Литературный процесс советского времени рассматривается нами как процесс, движение которого в каждый отдельный момент определялось вектором литературной эволюции (в смысле Тынянова) и социальным вектором[225]. Этот процесс протекал на пересечении литературной эволюции, направляемой внутрилитературными причинами, и социального вектора, оказывавшего на нее исторически беспрецедентное направлявшееся государством давление. В силу специфики литературы (в сравнении с обыденным сознанием) из-под этого прокатного стана выходили не ровные листы, а изделия разной конфигурации. И вектор литературной эволюции, и социальный складывались из множества малых «стрелок», указывавших (посредством дидактической критики, издательских требований и т. п.) в сторону того или иного построения сюжета, выбора героя, жанра, отношений автора со своим словом (к сказу или от сказа), психологизма или антипсихологизма, в сторону сюжетности или наоборот (когда острый сюжет трактовался как ложная занимательность). Кроме того, в одно и то же время социальный вектор мог оказаться разнонаправленным — указывать, например, и против жанра романа (ему предпочитался «правдивый» очерк о достижениях), и в сторону поддержки «монументалистов» («красный Лев Толстой» как «эпическое» жанровое свидетельство устойчивости нового строя).
------------------------------------------------------------------------
__Задание A__
Перечислите все стороны литературы, в направлении которых, согласно тексту о литературном процессе советского времени, указывали малые «стрелки».
__Задание B__
Продолжите текст о литературном процессе советского времени, начиная сразу после его последнего предложения.
Приведенные далее строки — самостоятельный материал, не связанный с текстом.
------------------------------------------------------------------------
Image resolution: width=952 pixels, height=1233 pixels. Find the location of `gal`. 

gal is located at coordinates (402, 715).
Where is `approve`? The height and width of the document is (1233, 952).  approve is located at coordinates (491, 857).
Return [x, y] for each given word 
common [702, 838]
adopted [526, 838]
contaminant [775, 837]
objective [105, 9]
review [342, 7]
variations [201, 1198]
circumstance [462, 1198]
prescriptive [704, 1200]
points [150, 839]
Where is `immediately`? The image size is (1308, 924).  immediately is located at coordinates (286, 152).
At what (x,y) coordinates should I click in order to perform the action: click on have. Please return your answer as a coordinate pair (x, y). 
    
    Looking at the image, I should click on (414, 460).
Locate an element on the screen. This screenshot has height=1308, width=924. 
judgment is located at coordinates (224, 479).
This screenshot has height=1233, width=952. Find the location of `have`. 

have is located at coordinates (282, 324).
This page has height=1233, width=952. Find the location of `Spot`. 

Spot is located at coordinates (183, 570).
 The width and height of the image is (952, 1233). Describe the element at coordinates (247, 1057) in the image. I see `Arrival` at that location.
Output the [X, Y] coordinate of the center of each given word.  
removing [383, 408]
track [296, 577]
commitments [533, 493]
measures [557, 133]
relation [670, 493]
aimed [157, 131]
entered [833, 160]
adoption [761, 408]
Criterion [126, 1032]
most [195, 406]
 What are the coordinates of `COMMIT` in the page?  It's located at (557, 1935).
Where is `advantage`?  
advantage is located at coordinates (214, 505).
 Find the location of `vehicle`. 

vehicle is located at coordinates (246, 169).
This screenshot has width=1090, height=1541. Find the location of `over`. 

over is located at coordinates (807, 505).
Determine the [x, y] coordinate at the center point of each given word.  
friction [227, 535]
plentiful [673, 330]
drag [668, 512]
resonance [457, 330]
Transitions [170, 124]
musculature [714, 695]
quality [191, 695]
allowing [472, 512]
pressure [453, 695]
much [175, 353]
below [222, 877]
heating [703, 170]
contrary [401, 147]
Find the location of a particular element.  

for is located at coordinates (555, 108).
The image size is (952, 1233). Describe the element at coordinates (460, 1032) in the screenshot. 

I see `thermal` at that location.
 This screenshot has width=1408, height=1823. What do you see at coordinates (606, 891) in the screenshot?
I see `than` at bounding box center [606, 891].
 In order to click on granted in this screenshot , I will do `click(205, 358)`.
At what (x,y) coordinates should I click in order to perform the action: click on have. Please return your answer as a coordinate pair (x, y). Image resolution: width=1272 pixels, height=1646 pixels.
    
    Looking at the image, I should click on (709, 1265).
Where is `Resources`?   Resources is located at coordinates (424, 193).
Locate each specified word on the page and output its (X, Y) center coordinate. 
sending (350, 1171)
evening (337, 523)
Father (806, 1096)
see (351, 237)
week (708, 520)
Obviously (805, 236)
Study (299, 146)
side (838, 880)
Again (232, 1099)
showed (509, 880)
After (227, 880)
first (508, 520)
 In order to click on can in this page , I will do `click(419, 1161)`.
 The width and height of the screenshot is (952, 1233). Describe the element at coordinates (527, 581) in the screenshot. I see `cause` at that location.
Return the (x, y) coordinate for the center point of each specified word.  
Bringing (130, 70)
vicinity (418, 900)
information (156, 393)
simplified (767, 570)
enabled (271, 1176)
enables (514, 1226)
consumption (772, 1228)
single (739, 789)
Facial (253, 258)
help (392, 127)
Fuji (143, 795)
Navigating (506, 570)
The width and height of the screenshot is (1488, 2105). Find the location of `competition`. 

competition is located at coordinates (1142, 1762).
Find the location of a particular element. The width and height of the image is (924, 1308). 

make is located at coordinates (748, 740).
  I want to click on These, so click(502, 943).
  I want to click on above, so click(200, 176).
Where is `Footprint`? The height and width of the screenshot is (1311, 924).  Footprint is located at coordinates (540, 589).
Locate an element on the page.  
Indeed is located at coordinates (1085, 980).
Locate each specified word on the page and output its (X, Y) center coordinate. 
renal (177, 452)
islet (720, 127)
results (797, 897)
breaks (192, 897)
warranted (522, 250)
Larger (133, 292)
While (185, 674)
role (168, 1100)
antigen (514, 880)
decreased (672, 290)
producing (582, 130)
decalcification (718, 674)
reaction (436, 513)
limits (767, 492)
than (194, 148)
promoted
------------------------------------------------------------------------
__Ответ A__
- построение сюжета
- выбор героя
- жанр
- отношения автора со своим словом (к сказу или от сказа)
- психологизм или антипсихологизм
- сюжетность или наоборот

__Ответ B__
В любом случае равнодействующая всех этих сил — прямых и косвенных запретов, таких же поощрений, туманных или настойчивых рекомендаций — направлялась к тому, чтобы заставить литературу служить упрочению данной власти и ее идеологии. Хотя требования, предъявляемые и к литературе, и к общественному быту, могли казаться необъяснимыми, лишенными смысла, нечто цементирующее этот хаос ощущалось наиболее проницательными наблюдателями, как ощущалась ими и несомненная телеологичность, имперсональность социального вектора, или вектора социума[226]. Телеологичность же литературной эволюции очевидна заведомо. И наиболее интересные литературные явления советского времени рождались там, где направление социального вектора совпадало, хотя бы на короткий отрезок времени, с направлением вектора литературной эволюции или, что было еще эффективней, когда вектор литературной эволюции временно замещал колеблющуюся стрелку социального компаса.

Зияние от вымывания лишнего человека было фактом литературной эволюции до тех именно пор, пока не были предъявлены жесткие стандарты замещения и социум не скрестил своего мощного оружия с литературной эволюцией. Именно в «пустые» от идеи центрального положительного героя годы (начало 30-х) это зияние действовало как вакуум, засасывая туда возникавшие со смутной мыслью о замещении вакансии героя литературные предложения.

Как раз в это время Н. Островский и М. Булгаков выдвинули, опережая официоз, своих кандидатов на роль героя времени. И не просто положительного персонажа, а героического, идеального.

Мифологический герой[227] (напомним вкратце общеизвестное) обычно наделяется «сверхчеловеческими возможностями <…>. Невозможность личного бессмертия компенсируется в героическом мифе подвигами и славой (бессмертием) среди потомков. <…> В мифах укрепляется идея страдания героической личности и бесконечного преодоления испытания и трудностей. <…> Подвиги и страдания Героя рассматриваются как своего рода испытания, вознаграждение за которые приходит после смерти»[228].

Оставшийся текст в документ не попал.